Travis Byrd, PhD
Junior Associate Editor, ISCT Telegraft
The Ohio State University Wexner Medical Center
United States
Earlier this month, I attended a local immuno-oncology symposium as a representative of our cell therapy lab’s process development team. I presented a poster showcasing some of the Chemistry, Manufacturing, and Controls (CMC) data our lab generated for several IND submissions this year. As I explained to interested attendees that our cell therapy lab does far more than bone marrow and stem cell processing, a recurring question emerged: “So what exactly does the process development (PD) team do?” Great question!

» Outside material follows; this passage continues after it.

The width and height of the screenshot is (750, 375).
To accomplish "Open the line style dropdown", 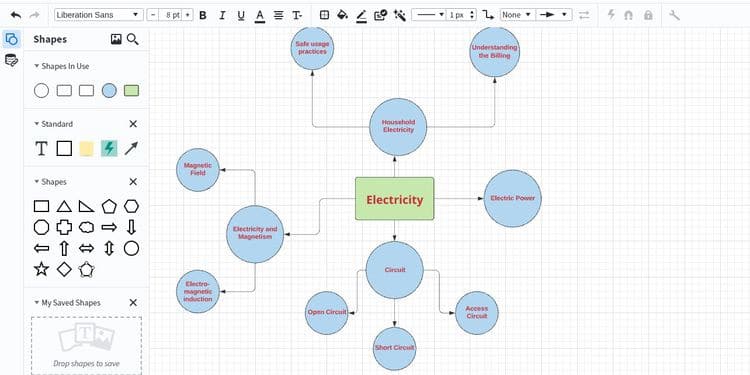I will 429,15.
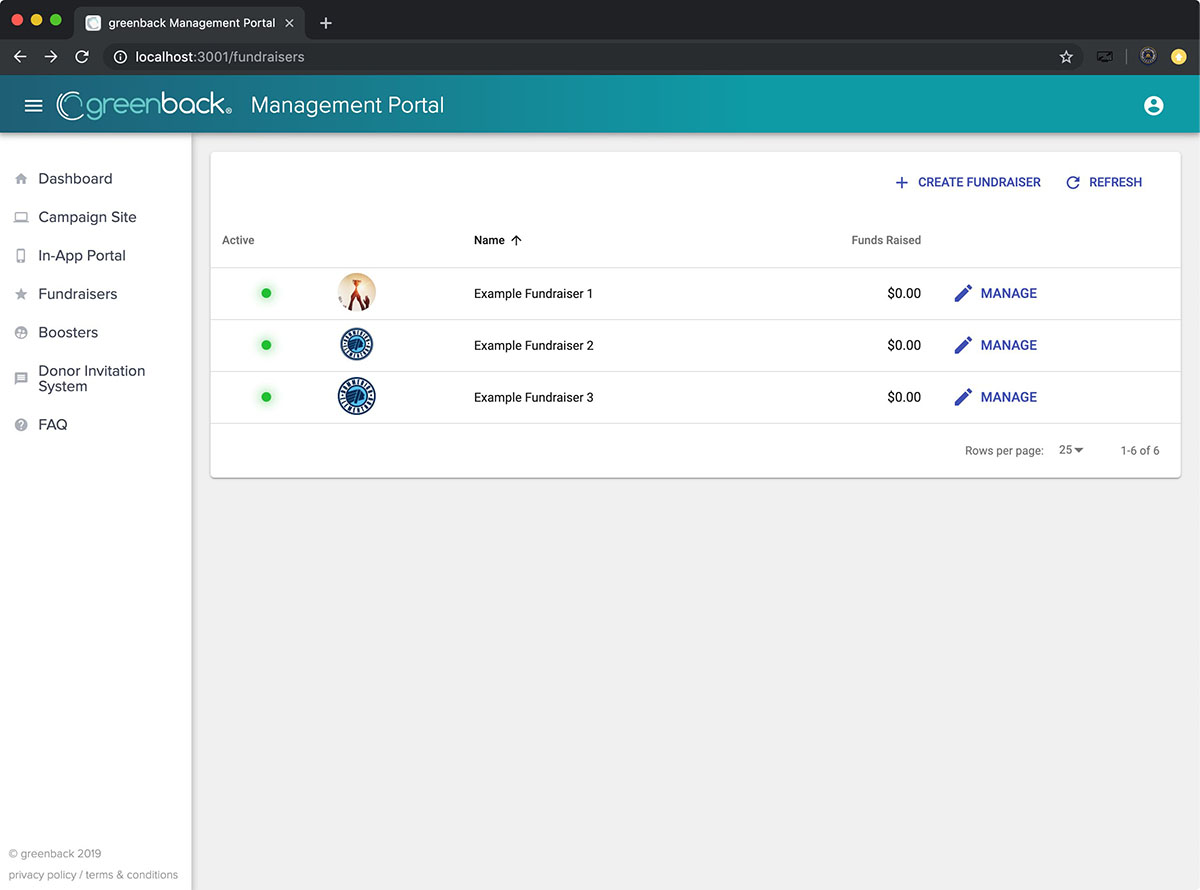
Task: Open the privacy policy link
Action: (42, 875)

The field of cell and gene therapy is built on scientific creativity and innovation, as we rely heavily on academic discovery to push the field forward. These innovations thrive under flexibility, rare reagents, bespoke culture conditions, open systems and protocols that depend on expert hands. However, many of the technologies entering the preclinical pipelines today were never designed with GMP manufacturability in mind, as we all too often see the familiar pattern of a product with strong, small scale preclinical data that stalls during scale-up, regulatory review, or early clinical manufacturing. This is not criticism, as this model is the foundation for discovery science, but the transition from promising concept to a reproducible, regulatory compliant cell therapy product remains one of the fields greatest bottlenecks.
The PD teams sit at the critical intersection between innovation and implementation. PD is often the first to identify whether a new technology or concept is scalable and even plausible. Translational success can often be determined by these two questions:
- Are the raw materials available, qualifiable, and sustainable for clinical use?
Research grade materials, such as cytokines, custom plasmids or vectors may be irreplaceable in discovery but create challenging GMP barriers
- Does the process produce cells that perform consistently across donors and scales?
What works in an open BSC, with manual manipulations may not translate, as reproducibility in a single lab is not the same as reproducibility in large scale GMP manufacturing or even across a multi-site clinical trial.
As the number of cell and gene therapeutics explodes, so does the pressure…the timeline pressure, the budget pressure, the regulatory pressure.
Even if a cell therapy product shows strong clinical promise, it will struggle to succeed unless it can be manufactured consistently, safely, and at a reasonable cost. In the coming years, the next generation of cell and gene therapy products will demand that innovation and manufacturability evolve together, not in sequence. I may be a little biased, but it is my belief that it is the PD teams, operating as the cornerstone of clinical translation, who will bridge these academic innovations into GMP realities.